§ Exercise requirements
Please render the records from the start through the line containing "text, UTF-8 is", inclusive, as a two-column CSV headed input and output, with one row per record. Put each record's text under input and its answer under output, each in a single quoted field with line breaks replaced by spaces.

◇ ◇ ◇ ◇ ◇

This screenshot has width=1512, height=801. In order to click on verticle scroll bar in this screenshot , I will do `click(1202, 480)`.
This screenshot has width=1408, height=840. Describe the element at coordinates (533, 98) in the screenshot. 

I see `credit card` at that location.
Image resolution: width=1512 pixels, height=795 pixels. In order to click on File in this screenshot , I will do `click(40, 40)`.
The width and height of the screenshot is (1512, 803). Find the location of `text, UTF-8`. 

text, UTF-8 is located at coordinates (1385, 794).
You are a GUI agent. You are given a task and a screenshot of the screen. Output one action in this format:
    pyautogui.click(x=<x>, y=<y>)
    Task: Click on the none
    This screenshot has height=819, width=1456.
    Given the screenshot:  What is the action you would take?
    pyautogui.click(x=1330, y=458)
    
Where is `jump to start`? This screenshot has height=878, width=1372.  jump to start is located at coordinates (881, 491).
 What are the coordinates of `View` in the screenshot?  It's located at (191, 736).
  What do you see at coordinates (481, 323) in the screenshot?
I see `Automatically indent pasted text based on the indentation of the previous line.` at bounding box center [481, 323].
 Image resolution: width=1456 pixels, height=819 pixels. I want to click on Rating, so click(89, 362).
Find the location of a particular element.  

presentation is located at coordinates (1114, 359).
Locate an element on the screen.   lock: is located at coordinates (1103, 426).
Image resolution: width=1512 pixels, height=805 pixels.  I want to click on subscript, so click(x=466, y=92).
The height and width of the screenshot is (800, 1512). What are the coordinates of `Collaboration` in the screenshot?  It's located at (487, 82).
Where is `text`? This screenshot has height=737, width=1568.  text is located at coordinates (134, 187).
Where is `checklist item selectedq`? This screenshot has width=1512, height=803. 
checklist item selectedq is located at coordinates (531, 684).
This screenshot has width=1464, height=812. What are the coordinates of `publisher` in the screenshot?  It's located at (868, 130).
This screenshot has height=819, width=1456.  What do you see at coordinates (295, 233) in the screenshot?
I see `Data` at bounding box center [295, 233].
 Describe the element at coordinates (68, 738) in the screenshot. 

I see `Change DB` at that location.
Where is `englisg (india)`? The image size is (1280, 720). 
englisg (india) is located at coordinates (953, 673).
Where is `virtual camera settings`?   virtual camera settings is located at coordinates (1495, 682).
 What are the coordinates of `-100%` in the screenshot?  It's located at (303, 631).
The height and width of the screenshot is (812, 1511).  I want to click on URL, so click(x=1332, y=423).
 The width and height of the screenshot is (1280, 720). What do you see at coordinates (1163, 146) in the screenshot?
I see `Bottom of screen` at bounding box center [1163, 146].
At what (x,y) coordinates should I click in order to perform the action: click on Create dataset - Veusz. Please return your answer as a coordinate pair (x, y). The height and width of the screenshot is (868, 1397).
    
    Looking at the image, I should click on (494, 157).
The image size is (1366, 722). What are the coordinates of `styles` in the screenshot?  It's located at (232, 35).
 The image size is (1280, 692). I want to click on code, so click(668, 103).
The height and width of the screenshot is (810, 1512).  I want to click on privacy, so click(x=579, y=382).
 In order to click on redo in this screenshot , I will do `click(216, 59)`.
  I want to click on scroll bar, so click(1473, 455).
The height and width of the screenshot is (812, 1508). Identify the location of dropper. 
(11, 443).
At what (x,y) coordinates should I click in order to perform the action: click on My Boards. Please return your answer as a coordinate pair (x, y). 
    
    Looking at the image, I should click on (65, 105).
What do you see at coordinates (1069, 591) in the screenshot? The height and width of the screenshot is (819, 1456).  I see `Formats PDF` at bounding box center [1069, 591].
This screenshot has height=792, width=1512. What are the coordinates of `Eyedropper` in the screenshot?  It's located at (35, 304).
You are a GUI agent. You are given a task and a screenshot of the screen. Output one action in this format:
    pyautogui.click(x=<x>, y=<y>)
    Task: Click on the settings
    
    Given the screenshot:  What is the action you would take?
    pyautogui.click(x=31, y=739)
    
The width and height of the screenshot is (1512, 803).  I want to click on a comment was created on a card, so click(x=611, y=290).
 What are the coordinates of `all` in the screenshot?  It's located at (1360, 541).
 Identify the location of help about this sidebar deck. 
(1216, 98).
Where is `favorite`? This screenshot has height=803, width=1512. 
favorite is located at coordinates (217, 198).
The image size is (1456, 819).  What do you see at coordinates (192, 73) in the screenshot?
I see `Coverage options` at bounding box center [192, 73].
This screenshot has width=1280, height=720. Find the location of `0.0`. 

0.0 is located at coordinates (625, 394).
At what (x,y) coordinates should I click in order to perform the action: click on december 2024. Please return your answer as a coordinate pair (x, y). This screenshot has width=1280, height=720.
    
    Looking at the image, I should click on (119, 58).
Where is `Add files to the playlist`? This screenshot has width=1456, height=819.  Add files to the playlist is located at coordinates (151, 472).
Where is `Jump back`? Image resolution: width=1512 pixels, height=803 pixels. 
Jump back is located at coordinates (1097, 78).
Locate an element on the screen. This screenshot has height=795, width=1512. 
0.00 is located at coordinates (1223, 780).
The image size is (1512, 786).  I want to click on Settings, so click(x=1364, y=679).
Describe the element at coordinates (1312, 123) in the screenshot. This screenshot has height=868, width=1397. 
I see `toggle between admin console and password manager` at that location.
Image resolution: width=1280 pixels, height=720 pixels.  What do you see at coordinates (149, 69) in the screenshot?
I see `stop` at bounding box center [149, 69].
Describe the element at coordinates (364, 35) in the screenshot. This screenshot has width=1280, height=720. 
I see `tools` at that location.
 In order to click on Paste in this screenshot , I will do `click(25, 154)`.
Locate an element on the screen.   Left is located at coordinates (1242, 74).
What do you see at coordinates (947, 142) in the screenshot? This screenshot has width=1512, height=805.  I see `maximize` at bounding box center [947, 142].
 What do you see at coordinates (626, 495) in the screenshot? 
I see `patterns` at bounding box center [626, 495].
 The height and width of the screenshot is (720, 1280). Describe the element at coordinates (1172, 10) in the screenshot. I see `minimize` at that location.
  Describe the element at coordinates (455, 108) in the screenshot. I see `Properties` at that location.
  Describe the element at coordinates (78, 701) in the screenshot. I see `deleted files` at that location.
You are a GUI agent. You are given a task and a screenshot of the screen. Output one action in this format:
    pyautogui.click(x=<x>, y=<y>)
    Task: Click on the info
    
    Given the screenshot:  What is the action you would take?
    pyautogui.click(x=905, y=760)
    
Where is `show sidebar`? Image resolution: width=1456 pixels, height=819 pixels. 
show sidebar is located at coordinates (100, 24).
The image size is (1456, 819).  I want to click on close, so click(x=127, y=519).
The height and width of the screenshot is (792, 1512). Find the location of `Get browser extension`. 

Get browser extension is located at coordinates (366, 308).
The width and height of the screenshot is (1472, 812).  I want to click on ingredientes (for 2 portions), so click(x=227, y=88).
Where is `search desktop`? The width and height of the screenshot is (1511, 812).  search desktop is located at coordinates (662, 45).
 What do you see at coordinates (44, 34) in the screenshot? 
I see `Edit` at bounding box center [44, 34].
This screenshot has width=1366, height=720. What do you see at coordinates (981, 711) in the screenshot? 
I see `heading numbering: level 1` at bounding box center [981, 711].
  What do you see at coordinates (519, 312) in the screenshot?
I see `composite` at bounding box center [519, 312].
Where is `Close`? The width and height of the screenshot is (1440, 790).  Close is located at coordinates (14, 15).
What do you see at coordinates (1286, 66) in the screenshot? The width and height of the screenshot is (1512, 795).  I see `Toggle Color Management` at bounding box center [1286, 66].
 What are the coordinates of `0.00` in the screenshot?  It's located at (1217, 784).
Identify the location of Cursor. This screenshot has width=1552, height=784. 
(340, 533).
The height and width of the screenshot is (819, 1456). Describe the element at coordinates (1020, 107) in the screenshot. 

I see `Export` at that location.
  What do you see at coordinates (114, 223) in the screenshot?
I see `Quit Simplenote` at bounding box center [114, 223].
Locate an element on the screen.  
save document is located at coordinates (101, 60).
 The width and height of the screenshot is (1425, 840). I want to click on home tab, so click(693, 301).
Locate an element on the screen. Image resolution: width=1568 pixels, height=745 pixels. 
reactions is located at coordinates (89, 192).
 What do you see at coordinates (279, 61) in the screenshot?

◇ ◇ ◇ ◇ ◇

§ Result for this task
input,output
"This screenshot has width=1512, height=801. In order to click on verticle scroll bar in this screenshot",", I will do `click(1202, 480)`."
"This screenshot has width=1408, height=840. Describe the element at coordinates (533, 98) in the screenshot.","I see `credit card` at that location."
"Image resolution: width=1512 pixels, height=795 pixels. In order to click on File in this screenshot",", I will do `click(40, 40)`."
"The width and height of the screenshot is (1512, 803). Find the location of `text, UTF-8`.","text, UTF-8 is located at coordinates (1385, 794)."